Additionally, AI is being integrated into its cybersecurity and cross-institution data sharing systems; it is also being utilised to enhance medical data encryption.

Meanwhile, it announced several new AI projects. It plans to build a cloud-based data lake with Amazon Web Services to efficiently store and analyse big data, supporting precision medicine research. In preparation for this, it will apply information life cycle management to its PACS this year. 

It also committed to transitioning to an AI-powered precision medicine platform that analyses patient genes, lifestyle habits, and medical history data to optimise treatments. 

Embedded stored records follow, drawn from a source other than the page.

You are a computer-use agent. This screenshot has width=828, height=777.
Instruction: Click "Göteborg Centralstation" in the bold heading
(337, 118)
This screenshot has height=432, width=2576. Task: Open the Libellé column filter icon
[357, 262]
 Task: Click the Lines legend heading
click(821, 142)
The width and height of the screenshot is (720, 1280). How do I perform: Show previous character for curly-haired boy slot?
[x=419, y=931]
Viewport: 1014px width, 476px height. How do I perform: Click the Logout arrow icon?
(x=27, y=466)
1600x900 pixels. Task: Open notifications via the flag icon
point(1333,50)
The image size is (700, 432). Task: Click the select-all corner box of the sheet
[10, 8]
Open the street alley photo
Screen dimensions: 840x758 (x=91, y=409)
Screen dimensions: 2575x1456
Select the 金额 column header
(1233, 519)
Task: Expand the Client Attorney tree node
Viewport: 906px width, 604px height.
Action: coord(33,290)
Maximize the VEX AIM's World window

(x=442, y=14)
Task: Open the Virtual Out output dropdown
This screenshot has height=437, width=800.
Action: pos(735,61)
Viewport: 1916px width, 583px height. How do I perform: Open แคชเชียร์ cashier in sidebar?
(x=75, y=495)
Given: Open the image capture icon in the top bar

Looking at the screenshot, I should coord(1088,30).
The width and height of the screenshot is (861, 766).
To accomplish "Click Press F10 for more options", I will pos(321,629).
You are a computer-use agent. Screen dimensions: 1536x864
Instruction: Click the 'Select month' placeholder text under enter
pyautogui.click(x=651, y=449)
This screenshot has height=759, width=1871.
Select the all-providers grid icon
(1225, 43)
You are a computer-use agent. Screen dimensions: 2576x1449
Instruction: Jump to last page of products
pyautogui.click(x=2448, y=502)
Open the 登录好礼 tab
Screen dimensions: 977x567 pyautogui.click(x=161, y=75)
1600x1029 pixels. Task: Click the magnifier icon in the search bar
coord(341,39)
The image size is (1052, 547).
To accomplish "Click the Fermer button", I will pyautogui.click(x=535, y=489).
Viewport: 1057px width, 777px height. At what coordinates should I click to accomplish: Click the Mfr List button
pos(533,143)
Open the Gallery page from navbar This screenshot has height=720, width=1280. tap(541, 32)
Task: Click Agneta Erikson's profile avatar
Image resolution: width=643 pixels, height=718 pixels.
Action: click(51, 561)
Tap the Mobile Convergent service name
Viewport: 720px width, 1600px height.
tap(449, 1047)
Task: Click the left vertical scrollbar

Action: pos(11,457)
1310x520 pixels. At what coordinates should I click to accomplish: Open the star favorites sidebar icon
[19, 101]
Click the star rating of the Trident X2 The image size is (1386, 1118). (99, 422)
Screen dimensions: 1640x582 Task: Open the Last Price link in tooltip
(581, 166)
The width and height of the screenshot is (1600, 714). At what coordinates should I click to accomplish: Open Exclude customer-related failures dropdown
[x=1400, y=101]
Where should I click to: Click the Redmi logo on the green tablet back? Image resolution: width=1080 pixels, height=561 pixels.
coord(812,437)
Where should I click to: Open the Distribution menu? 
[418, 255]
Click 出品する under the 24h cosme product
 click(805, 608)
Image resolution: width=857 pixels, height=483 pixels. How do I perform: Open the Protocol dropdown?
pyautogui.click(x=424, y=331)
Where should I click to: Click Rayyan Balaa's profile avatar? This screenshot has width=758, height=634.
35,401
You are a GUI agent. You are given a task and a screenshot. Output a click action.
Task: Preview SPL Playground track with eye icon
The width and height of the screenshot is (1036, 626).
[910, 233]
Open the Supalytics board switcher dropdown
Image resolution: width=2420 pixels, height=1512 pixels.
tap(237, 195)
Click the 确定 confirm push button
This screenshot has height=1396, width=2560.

Moreover, the organisation eyes developing AI-based chatbots and telehealth platforms; it also seeks to integrate large language models and retrieval augmented generation frameworks. Earlier this year, KU Anam CIO and professor Sang-Heon Lee shared with Healthcare IT News that they have been vectorising data of around six million patients as part of preparations to pilot LLMs this year. 

"We will continue to upgrade our infrastructure so that new technologies can be flexibly incorporated and the system can be operated stably. Ultimately, we will pursue the development of a system to realise total care in all directions," said Park Hong-Seok, professor and head of KUMC's Medical Intelligence Information Center. 

THE LARGER CONTEXT

KUMC has been exploring opportunities to collaborate with major health IT companies to protect and use data for research and advance digital pathology and medical image AI analysis. 

Last month February, the organisation announced its partnership with Royal Philips for a five-year joint research and development of AI-powered solutions assisting neurological and cardiovascular disease diagnosis. 

Over the past years, KUMC campuses have collaborated to enable interoperable data exchange via their cloud-based hospital information system. First developed for Korea University Anam Hospital, the HIS also facilitates the ongoing development of various AI models within the group.

"We will strengthen international cooperation to lead the standardisation of medical data and continue innovation to leap forward as a super-gap future hospital," commented Dr Yoon Eul-Sik, KUMC VP of Medical Affairs.